Fry’s locations, mostly in California, lack the gorgeous austerity of an Apple (AAPL) store. Its website is a straightforward grid of product ads filled with what appears to be old-school Microsoft Word clip art.

Yet Fry’s has succeeded where now-defunct competitors like Circuit City and CompUSA have failed. Just this week, electronics retailer hhgregg filed for bankruptcy amid declining sales.

But, unlike hhgregg, Fry’s serves up a deep inventory of tech products that goes beyond mass-market items. Sure, Fry’s sells HDTVs and digital cameras, but it also caters to the hardcore tech hobbyist who wants to pick and choose the parts to build an entire personal computer down to that seventh-generation Intel Core i5-7500 processor.

Fry’s has what Best Buy doesn’t

“Best Buy only sells a small selection of expensive goods that are mostly low-grade,” says TJ Pallas, a 30-year-old hardware developer and tech producer who splits his time between Chicago and Dallas and often travels for work. “Fry’s is real electronics. I can build new things from parts from Fry’s. If I’m working on site, I usually need something way sooner than a truck can get it.”

The Fry’s Electronics location in San Marcos, California. (Flickr / Joe Wolf)
The Fry’s Electronics location in San Marcos, California. (Flickr / Joe Wolf)

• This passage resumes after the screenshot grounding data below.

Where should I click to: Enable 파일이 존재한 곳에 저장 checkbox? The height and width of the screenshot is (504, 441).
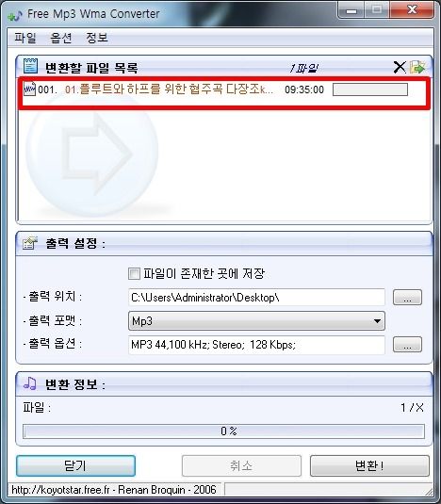pyautogui.click(x=134, y=274)
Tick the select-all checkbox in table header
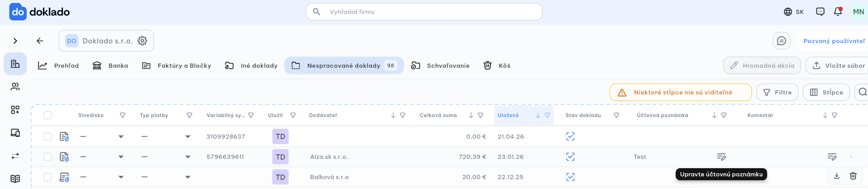This screenshot has height=189, width=868. click(48, 115)
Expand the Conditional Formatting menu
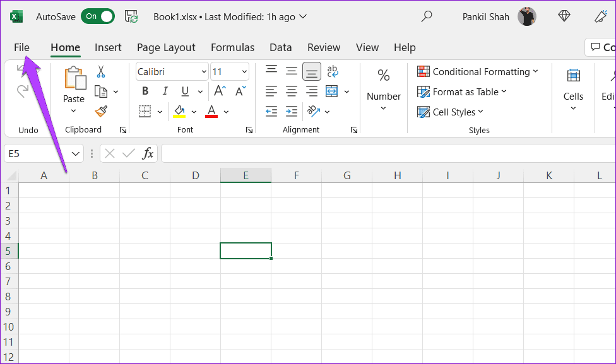Image resolution: width=616 pixels, height=364 pixels. (x=477, y=71)
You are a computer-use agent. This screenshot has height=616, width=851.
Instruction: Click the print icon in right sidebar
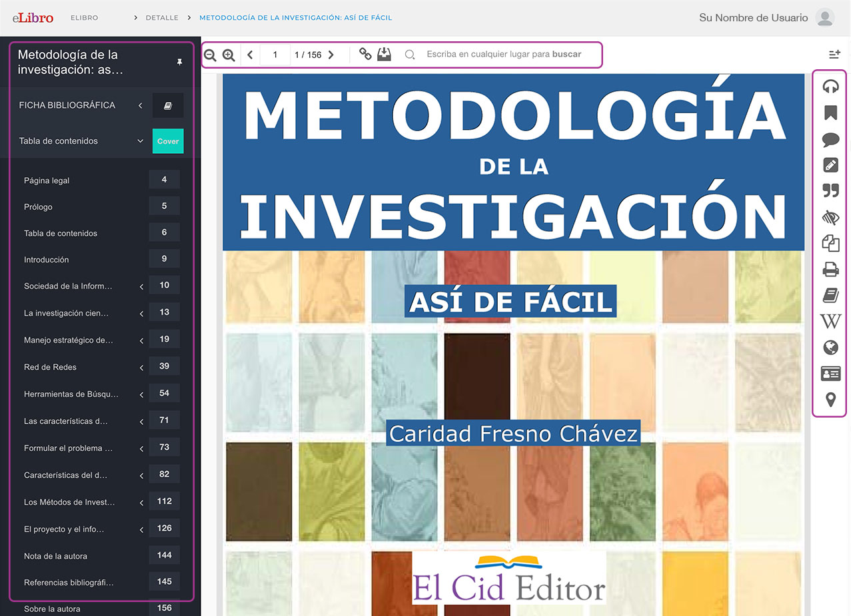point(830,270)
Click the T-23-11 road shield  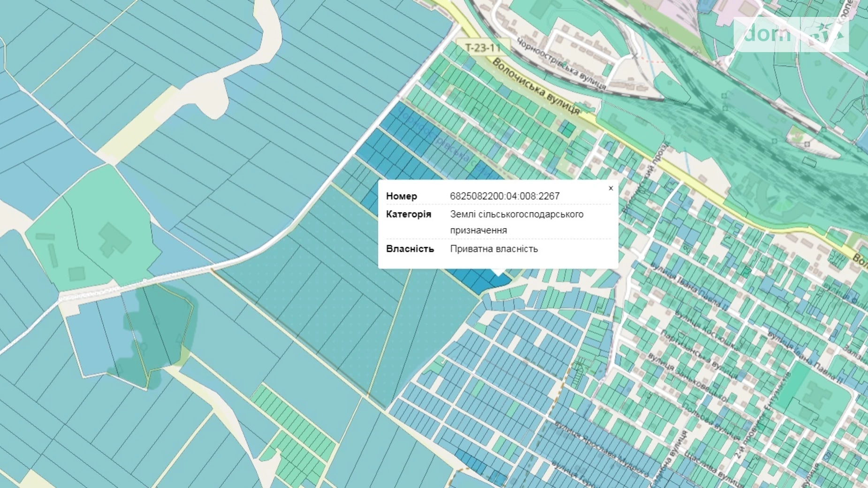click(x=483, y=48)
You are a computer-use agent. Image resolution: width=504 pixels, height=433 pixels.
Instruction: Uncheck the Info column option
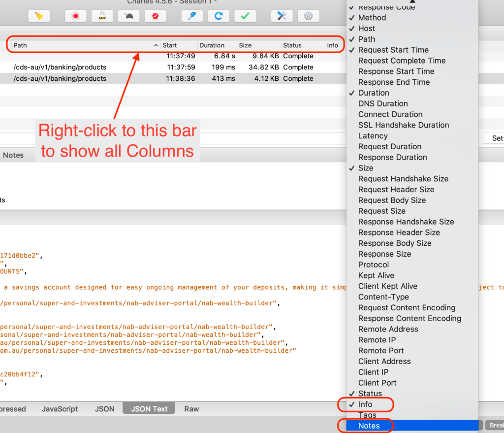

Sure, Pallas could shop on Amazon. But for the specialized hardware he’s looking for, he’s skeptical about shopping online.

“There’s also something to be said for holding and looking at a thing before it gets integrated into a system. If we order the wrong thing off Amazon, we could be hosed. ‘Go to Fry’s and get exactly this and get back here,’ is pretty bulletproof,” he said.

Yahoo Finance spoke to several shoppers in the San Francisco Bay Area who were drawn to the chain’s quirky store designs, each of which sports a different theme. The San Jose location, for example, is loosely modeled after a Mayan temple, replete with corridors and arches inside. The Palo Alto store channels the Wild Wild West with spoked wagon wheels, faux railroad tracks and a restaurant inside called the Iron Tail Café.

“It’s more playful,” explained Patrick Chung, a Palo Alto–based venture capitalist who loves the “cowboy” vibe of his local Fry’s. “It feels like a mom-and-pop, not a corporate conglomerate.”

Lauren Hockenson, a social media manager at a San Francisco LGBTQ bar, shops at Fry’s not only for that playful vibe, but also for its deep-pocket discounts. “It’s an experience, and they actually do a really good job honoring discounts,” she said. “That’s how I saved so much money buying headphones: Amazon had a daily deal, and I got my headphones for $60 off the price at Fry’s. Pretty awesome.”

Hockenson and her boyfriend Jordan, a writer for the tech site VentureBeat, also purchased all the parts they needed last year to build a custom personal computer swift enough to work with the Oculus Rift virtual reality headset.

A survivor in the age of Amazon

Surprisingly, Fry’s Electronics continues to perform well in the age of Amazon. The brick-and-mortar chain, which did not respond to Yahoo Finance’s request for comment, reported $2.15 billion for its fiscal 2015 revenues.

The Fry's Electronics in Burbank, California. (Flickr/Klaus Nahr)
The Fry’s Electronics in Burbank, California. (Flickr/Klaus Nahr)

“They’ve been able to weather the ‘Amazon storm’ better than most, but if you look closely, you’ll certainly see a certain amount of store erosion,” said Rob Enderle, who runs his own tech consulting firm in Bend, Oregon.

Indeed, explore some areas of a Fry’s store in Silicon Valley, and you’ll notice some items collecting dust on shelves and other products picked over in a heap you’d likely never see at a more tightly run Best Buy (BBY).

How Fry’s Electronics fares in the medium to long term, as Amazon and other e-commerce sites siphon sales away from longstanding retail stores, is difficult to say. It’s a Silicon Valley relic, proudly stuck in the past, buoyed by loyal shoppers like Pallas, Chung and Hockenson, who still crave the instant, tangible satisfaction of handling and buying tech on the spot.

But maybe for Fry’s Electronics, that’s enough.